Check if a point is inside a rectangle (not knowing the coordinates, but knowing distances to vertices)

Question

I have to solve the following problem: I have 4 points (A, B, C, D) which form a rectangle, but I do not know their coordinates. I have another point (X), I do not know its coordinates either, but I know the distances between point X and all other 4 points (XA, XB, XC, XD). I need to be able to tell if X lies within a rectangle formed by A, B, C, D. Any help appreciated.

Answer 1

It seems it is impossible to know whether X is inside for sure. For example, if we had a rectangle ABCD and a point X inside of it, WLOG so that the vertical distance from X to CD is less than the vertical distance from X to AB, creating a new rectangle ABEF with EF parallel to AB and CD, but EF underneath X with the same vertical distance creates a new rectangle with exactly the same distances to the vertices, but with X outside.

(Low picture quality, which is why I hesitate to put a picture. But I also thought that my above explanation was sort of unclear, so I posted this too.)

Answer 2

It's not possible in general:

A . . . . . D . . A'
.           .     .
.           .     .
B . . . . . C . . B'

Let $X$ be the centre of $ABA'B'$. Then $XA=XA'$ and $XB=XB'$, and of course $XC=XC$ and $XD=XD$. But for suitable choice of $C$ and $D$, $X$ is inside $ABCD$ but not $A'B'CD$.

Answer 3

For any point $X$ inside the rectangle, except the rectangle's center, there exists another rectangle, which has the same vertices-to-X distances, but does not contain $X$. You can construct it by mirroring one of the rectangle's edges by an axis parallel to the edge and passing through $X$.

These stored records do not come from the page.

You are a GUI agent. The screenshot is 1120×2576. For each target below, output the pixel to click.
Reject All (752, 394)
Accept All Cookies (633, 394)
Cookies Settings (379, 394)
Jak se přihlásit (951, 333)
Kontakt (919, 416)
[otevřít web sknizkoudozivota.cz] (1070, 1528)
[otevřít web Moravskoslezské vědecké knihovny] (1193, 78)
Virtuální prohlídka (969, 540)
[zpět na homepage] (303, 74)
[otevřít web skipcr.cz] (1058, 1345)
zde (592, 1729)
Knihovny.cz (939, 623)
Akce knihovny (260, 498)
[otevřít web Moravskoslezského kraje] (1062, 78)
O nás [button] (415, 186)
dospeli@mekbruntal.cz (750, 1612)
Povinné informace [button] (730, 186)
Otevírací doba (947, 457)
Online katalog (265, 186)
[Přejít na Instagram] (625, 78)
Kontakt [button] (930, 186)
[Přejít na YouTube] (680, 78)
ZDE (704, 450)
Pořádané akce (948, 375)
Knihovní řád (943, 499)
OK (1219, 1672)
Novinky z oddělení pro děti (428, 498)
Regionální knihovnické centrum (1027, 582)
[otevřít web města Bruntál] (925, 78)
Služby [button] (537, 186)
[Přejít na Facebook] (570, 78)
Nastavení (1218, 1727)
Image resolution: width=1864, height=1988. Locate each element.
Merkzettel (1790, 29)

The opposite is also true: you can make a reverse construction for the $X$ outside a rectangle to find an appropriate rectangle containing $X$. If $X$ lies 'opposite to some edge', not to a corner, that is, when $X$ lies between two parallel lines containing two opposite sides of a rectangle, one side mirroring will suffice. If $X$ is 'opposite to a corner', that is it lies in the angle vertical to the rectangle's corner (see https://commons.wikimedia.org/wiki/File:Vertical_angles.svg), one needs two such mirrorings for two adjacent sides of the rectangle.

As a result,

• if three of the four $AX$, $BX$, $CX$, $DX$ distances are equal, then $X$ is a center of the $ABCD$ rectangle (and the fourth distance must be equal to those three, too), so you know it is inside.
• In any other case you can't tell whether $X$ is inside or outsde the rectangle, because there exist two rectangles $ABCD$, $A'B'C'D'$ with the same distances of their respective vertices to the given point: $AX=A'X$, $BX=B'X$, $CX=C'X$, $DX=D'X$, one rectangle containing $X$ and the other one missing it.

Answer 4

I assume that the four given points are as given as four trees in a landscape forming a nondegenerate rectangle. If your question could not be decided this would mean that we have four different circles intersecting in at least two different points $P$, $Q$. But this would imply that the four circles all have their center on the median $m$ of $P$ and $Q$, contrary to assumption.